Data entries:
----

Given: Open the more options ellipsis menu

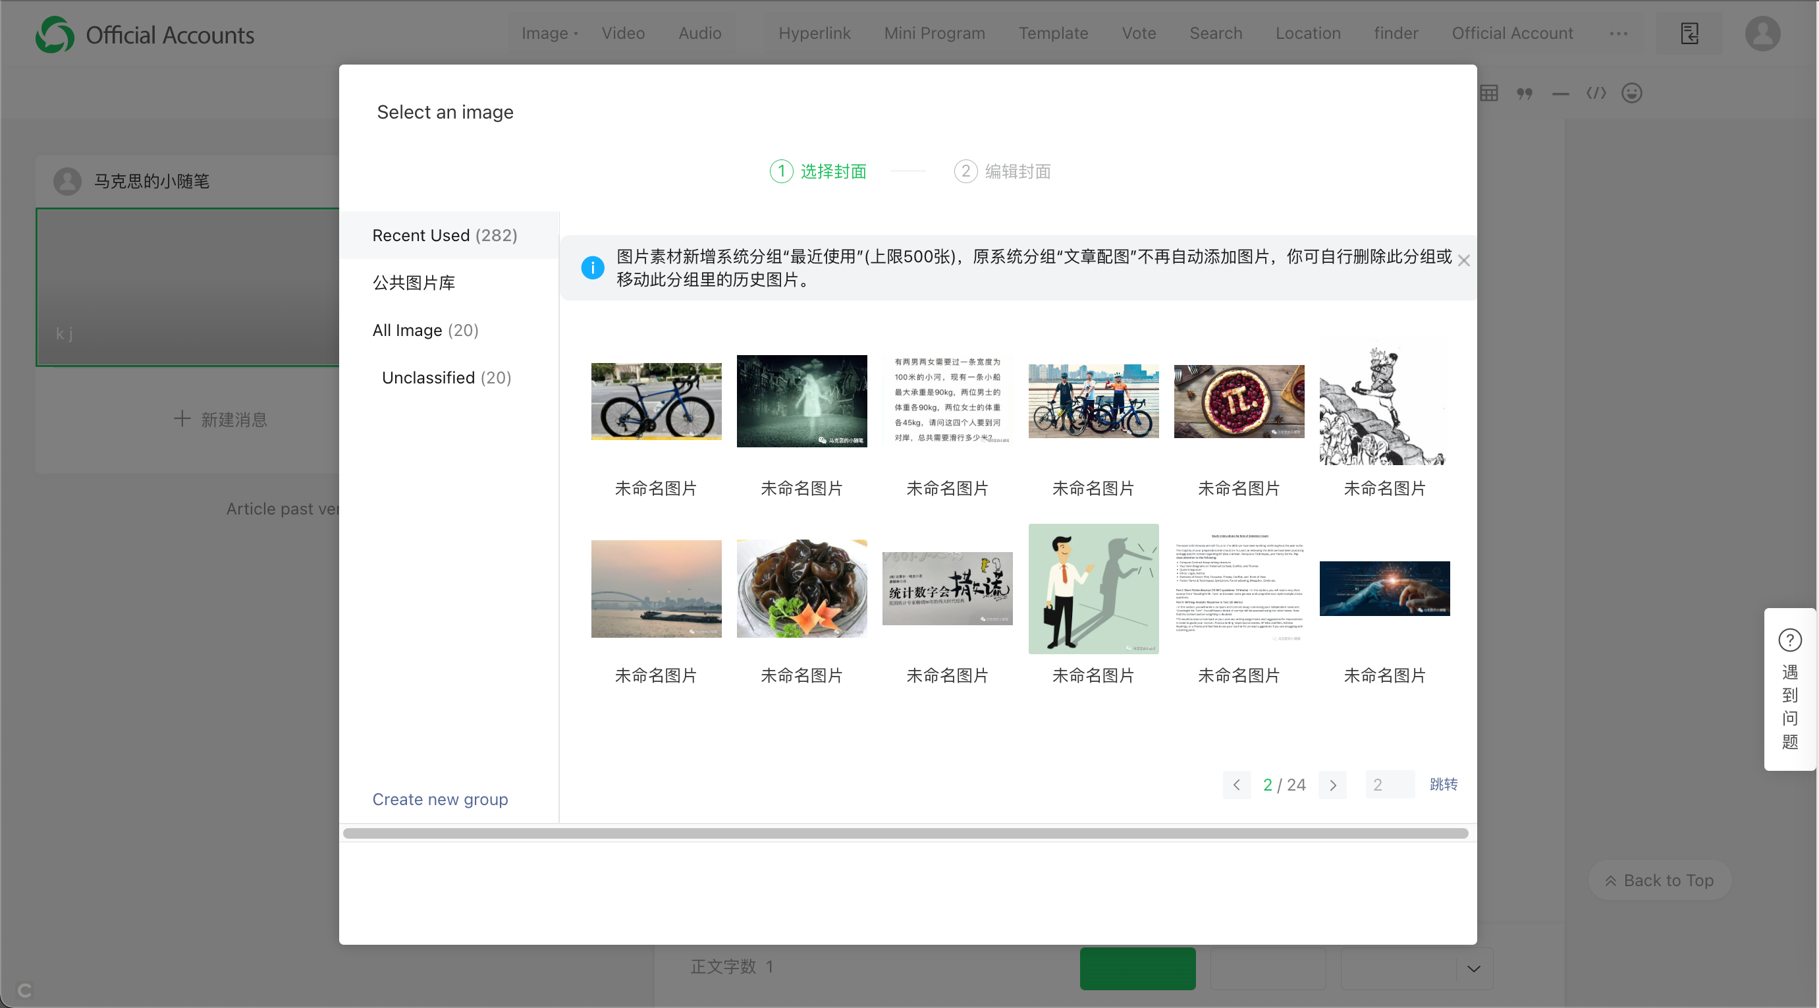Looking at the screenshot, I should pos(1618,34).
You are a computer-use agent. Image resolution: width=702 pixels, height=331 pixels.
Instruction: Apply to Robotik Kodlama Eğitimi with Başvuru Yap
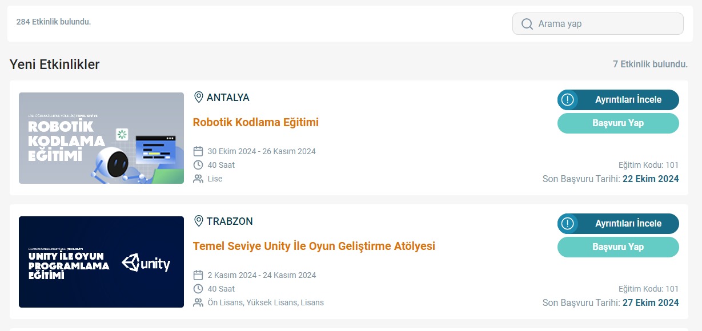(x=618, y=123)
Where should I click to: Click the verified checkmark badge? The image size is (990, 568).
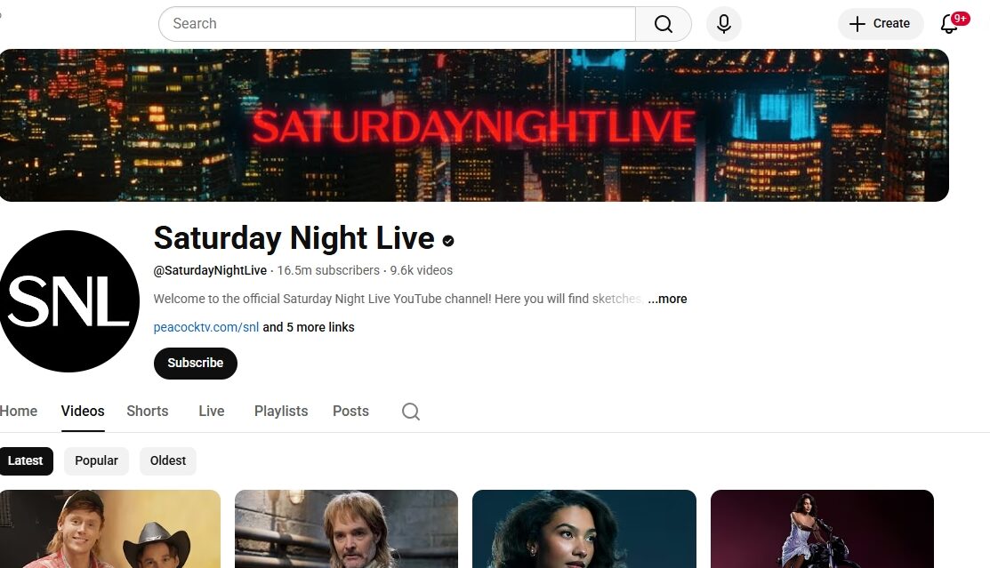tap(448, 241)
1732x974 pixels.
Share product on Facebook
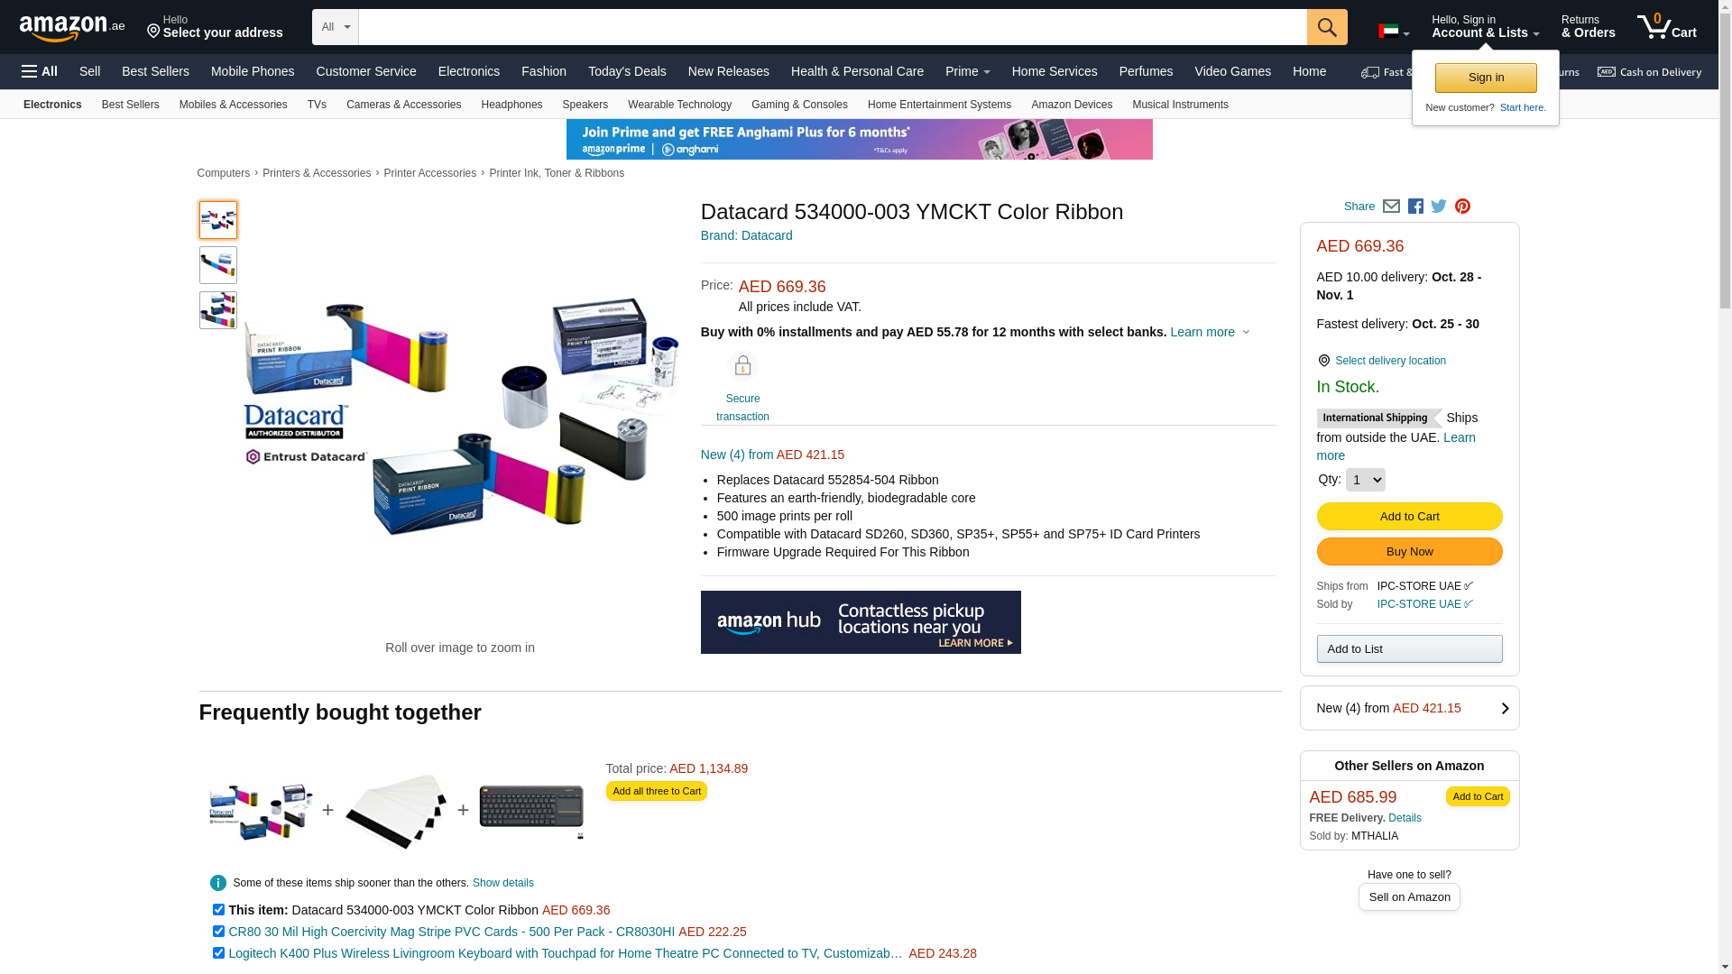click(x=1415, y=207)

----

■ Exercise directions:
Could you reproduce all of the data above word for word, omitting the pictures?

■ Solution to the problem:
Given: Open the more options ellipsis menu

Looking at the screenshot, I should pos(1618,34).
You are a computer-use agent. Image resolution: width=702 pixels, height=331 pixels.
Instruction: Apply to Robotik Kodlama Eğitimi with Başvuru Yap
(x=618, y=123)
Where should I click to: Click the verified checkmark badge? The image size is (990, 568).
tap(448, 241)
1732x974 pixels.
Share product on Facebook
click(x=1415, y=207)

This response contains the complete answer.